It's a contract year for Josh Smith, but it remains to be seen if he'll play in Atlanta past this season.
By ZACH DILLARDFS South
ATLANTA — In Josh Smith's newest Adidas commercial, he traverses the city of Atlanta in a pristine white Hawks uniform discussing the encumbrances of carrying a franchise's expectations.
It's nothing groundbreaking; typical basketball advertising. The shoe company has Smith recite his lines over a symphony of squeaking shoes and a keyboard-driven beat: "They say the hopes of a franchise are heavy, but that they are nothing compared to the hopes of a city."
Hometowns might be even heavier.
It is a contract year for Smith, the standout Hawks forward who is set to become an unrestricted free agent following the 2012-13 NBA season. His future options were oft-discussed throughout an active offseason for the organization.
Will he attempt to recruit another superstar Atlanta native — like, say, Lakers center Dwight Howard — to join the franchise? Will he leave to join forces with another top player, like Boston's Rajon Rondo, a good friend who Smith, to much subsequent speculation, played flag football with in Los Angeles recently? Will new general manager Danny Ferry even make a move to re-sign the All-Star-caliber playmaker?
The speculative musings will likely to persist all season. Smith expects it, though.
"It's funny to me, man. I mean, they have to talk. It wouldn't be fun if they didn't," Smith said at Monday's Hawks Media Day event. "Nobody would read papers; nobody would pick up any newspapers or look at TV if they didn't have any kind of news. I mean, it's funny, whatever suits them, whatever they want to print is cool. But I'm here. I'm a Hawk. I did play flag football with one of my best friends, but when we play the Celtics I'm looking to tear him up."
The key issue in the contract extension discussions presently deal with timing and length.
Per league rules, if Smith signs before the June 30 date next summer, he and the team can only agree to a deal with a three-year maximum. After that date, both parties can discuss a contract length of up to five years. All things considered, if there is mutual interest between Smith's representatives and Ferry, perhaps it is in everyone's best interest to take the wait-and-see approach.
"I think the team and I are on the same page, we know what we want to do," said Smith, who will earn $13.2 million this season. "My main concern is making the playoffs and winning basketball games."
Ferry has stated multiple times contract talks are going smoothly, but that no finalized deal is anticipated before the upcoming season plays out.
Smith has averaged 15.1 points and 7.9 rebounds per game in eight NBA seasons and he, along with All-Star forward Al Horford, are now the centerpieces to a team featuring eight new names on the roster.
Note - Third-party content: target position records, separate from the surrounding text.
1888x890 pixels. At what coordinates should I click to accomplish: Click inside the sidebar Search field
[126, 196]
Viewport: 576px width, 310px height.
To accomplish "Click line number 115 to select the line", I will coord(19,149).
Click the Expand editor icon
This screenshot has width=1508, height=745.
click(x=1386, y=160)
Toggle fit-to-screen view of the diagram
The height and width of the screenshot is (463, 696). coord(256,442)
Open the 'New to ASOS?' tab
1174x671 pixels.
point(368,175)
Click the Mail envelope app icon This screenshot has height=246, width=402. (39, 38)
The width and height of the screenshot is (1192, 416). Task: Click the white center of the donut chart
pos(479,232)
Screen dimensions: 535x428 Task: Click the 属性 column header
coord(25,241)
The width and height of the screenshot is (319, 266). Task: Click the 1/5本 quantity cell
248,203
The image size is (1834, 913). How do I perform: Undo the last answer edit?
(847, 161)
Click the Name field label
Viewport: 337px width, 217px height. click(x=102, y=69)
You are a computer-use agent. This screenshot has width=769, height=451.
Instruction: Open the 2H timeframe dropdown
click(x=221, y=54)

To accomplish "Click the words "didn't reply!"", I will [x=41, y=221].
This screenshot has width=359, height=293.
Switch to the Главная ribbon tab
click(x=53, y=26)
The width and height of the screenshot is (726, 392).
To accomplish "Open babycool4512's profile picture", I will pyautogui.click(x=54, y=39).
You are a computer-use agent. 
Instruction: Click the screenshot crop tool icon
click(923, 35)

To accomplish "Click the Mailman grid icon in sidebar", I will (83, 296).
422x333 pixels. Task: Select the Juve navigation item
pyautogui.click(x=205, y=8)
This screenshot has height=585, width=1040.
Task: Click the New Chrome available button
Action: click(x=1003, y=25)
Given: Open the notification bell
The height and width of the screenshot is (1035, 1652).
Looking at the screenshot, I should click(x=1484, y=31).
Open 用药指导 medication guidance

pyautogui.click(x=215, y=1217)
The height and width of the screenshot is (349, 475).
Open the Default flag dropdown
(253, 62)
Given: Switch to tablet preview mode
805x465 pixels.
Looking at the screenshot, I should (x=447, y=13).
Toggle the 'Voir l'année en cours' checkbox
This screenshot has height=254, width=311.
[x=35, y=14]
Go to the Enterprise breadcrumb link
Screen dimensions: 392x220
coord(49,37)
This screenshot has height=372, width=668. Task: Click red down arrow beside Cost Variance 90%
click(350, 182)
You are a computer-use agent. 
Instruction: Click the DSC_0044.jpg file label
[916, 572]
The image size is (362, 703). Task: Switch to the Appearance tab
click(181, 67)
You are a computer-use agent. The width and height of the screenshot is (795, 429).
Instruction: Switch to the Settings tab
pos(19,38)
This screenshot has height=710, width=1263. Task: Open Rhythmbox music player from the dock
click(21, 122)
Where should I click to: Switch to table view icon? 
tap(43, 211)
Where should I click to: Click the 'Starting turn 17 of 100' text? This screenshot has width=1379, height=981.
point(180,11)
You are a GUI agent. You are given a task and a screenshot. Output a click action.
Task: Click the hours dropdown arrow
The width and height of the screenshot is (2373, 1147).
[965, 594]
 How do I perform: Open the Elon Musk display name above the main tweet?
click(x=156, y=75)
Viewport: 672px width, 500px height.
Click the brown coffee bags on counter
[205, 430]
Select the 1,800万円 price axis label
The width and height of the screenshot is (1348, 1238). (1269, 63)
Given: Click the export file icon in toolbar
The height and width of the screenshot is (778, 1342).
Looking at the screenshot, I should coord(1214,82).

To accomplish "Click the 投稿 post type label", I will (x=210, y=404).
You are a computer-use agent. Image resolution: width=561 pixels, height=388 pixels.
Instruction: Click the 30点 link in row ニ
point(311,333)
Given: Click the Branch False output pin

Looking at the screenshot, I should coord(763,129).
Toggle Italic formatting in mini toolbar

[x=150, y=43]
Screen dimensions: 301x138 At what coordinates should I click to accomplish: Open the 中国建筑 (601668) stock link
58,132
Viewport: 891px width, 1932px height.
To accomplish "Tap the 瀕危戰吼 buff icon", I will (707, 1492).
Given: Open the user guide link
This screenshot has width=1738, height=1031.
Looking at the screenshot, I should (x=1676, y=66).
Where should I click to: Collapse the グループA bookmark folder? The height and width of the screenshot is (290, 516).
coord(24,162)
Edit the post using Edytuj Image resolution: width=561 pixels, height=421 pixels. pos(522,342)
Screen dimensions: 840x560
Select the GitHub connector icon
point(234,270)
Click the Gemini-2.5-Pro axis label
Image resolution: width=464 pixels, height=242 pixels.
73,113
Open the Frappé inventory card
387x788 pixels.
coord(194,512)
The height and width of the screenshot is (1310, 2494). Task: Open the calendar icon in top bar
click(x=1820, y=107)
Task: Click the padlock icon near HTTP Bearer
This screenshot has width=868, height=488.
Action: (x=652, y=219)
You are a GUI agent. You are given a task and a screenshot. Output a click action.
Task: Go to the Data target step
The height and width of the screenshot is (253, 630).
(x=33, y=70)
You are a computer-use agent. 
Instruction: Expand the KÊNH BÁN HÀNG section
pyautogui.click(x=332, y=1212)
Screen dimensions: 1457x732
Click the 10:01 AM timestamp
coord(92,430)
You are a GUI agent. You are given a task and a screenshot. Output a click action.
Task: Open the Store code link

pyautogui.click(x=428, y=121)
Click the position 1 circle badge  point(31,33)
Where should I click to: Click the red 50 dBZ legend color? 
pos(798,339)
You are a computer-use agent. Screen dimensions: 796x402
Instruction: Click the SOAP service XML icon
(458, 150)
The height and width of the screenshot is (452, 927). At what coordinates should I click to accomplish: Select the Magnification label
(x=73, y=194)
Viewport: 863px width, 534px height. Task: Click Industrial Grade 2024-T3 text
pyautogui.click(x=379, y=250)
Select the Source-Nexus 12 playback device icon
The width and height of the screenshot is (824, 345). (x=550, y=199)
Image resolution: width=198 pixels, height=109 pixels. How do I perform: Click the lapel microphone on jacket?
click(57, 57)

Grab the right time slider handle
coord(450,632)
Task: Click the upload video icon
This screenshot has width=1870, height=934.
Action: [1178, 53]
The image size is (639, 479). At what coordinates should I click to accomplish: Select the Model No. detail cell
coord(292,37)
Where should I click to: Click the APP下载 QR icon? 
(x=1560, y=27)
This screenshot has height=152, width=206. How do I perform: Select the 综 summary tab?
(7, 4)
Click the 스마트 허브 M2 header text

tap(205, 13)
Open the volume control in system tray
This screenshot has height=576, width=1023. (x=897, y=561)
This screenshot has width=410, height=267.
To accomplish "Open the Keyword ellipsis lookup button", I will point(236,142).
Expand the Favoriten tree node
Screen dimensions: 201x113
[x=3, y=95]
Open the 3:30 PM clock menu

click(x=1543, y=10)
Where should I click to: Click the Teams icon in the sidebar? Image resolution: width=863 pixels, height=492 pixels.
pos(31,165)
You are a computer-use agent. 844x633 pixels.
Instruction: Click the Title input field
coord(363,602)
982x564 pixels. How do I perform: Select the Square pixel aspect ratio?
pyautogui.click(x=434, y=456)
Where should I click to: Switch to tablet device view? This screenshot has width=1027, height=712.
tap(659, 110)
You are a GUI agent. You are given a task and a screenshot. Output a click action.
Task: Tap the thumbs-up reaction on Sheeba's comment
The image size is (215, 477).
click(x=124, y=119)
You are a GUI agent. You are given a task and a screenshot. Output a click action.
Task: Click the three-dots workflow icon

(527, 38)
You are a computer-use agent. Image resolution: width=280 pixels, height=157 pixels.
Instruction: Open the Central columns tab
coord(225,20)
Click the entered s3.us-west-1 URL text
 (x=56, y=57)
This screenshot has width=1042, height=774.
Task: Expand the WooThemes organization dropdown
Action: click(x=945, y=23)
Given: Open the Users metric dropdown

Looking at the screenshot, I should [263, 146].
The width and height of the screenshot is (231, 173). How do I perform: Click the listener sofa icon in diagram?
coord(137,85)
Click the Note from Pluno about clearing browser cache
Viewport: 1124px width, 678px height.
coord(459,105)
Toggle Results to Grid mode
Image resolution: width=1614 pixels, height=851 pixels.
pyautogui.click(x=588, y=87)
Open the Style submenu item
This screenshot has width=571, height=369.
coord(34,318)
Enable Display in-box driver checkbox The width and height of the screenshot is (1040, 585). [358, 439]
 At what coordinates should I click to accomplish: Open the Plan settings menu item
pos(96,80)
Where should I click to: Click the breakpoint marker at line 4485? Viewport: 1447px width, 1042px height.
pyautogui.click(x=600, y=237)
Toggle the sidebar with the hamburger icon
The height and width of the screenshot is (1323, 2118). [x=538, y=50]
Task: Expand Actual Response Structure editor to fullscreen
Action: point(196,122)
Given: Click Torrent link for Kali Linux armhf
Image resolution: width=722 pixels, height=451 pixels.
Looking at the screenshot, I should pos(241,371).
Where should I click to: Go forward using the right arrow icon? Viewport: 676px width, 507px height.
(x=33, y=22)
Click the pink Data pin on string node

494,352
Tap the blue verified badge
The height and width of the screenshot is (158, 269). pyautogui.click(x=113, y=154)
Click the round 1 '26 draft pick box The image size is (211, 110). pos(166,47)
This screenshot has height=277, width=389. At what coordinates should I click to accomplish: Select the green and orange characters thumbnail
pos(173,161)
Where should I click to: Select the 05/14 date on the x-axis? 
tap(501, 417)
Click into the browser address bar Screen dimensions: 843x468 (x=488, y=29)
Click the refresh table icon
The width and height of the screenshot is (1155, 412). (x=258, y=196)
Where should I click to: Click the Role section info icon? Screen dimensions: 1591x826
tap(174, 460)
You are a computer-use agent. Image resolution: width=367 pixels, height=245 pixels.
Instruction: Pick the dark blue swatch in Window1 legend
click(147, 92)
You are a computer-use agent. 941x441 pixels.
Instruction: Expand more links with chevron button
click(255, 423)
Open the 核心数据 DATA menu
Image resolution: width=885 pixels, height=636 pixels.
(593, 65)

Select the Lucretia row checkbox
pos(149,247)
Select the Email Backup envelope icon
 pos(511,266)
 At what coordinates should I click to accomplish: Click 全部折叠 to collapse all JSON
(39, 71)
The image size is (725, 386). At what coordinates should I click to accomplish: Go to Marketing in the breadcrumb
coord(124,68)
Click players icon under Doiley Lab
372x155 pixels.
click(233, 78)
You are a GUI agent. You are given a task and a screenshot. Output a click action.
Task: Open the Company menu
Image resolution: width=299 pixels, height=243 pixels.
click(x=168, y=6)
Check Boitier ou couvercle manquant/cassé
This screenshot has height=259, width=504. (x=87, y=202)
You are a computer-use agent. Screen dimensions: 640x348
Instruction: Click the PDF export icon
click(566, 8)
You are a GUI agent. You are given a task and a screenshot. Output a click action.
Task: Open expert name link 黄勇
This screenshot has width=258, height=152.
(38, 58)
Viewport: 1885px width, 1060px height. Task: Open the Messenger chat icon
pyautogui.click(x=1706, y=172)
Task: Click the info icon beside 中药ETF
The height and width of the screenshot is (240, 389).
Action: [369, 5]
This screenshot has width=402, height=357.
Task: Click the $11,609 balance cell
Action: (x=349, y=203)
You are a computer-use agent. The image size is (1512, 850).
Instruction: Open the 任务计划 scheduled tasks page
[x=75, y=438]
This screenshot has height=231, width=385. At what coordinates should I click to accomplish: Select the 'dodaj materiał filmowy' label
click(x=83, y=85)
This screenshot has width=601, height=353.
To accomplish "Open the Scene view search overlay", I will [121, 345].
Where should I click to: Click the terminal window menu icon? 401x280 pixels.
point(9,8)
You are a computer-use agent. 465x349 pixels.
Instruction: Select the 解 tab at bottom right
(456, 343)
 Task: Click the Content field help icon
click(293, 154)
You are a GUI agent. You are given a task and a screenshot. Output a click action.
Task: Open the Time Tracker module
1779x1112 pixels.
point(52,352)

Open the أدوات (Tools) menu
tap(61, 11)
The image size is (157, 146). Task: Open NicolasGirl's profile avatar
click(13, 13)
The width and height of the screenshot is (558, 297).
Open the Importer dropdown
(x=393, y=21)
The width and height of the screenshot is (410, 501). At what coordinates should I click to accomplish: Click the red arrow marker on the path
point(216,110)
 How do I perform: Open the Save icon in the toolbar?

In a flurry of offseason moves, Ferry dumped incumbent starters Joe Johnson and Marvin Williams, electing instead to piece together a transient roster of speedy veterans and sharpshooters. Smith isn't nearly the only player in limbo — Horford is the only Hawks player locked in past the 2013-14 season.
"I'm all for change. I think with the unit we had for the last five years, we just felt ourselves being stuck in one place. We couldn't get out of it, it was like we were stuck in cement," Smith said. "If you're a new GM and you see the history of what's been happening the last five years, I mean, you do applaud us. But at the same time, you have to wonder, 'How long can this last?'"
If it comes down to free agency for Smith, and an offer from the Hawks is on the table, new teammate Lou Williams said it will be a tough one to turn down.
Williams signed with Atlanta as a free agent this offseason and knows just how hard it is to turn down the hometown squad.
"I think just naturally you want to play in front of a crowd that supported you throughout your career that even got you to the point that you're at, you know? I wasn't just, "Let's sign at home, let's sign at home," the 6-foot-1 Snellville, Ga., product said. "But I just think in general, guys are more open to playing at home than anywhere else."
Smith certainly looked receptive to the idea in his newest commercial. He effortlessly made claims of putting the franchise on his broad shoulders and carrying it to the promised land. Of course, that was all scripted by Adidas.
Things change in the business world of basketball. Things can get a little heavy.
Luckily, he's got his new Adizero sneakers to lighten the load.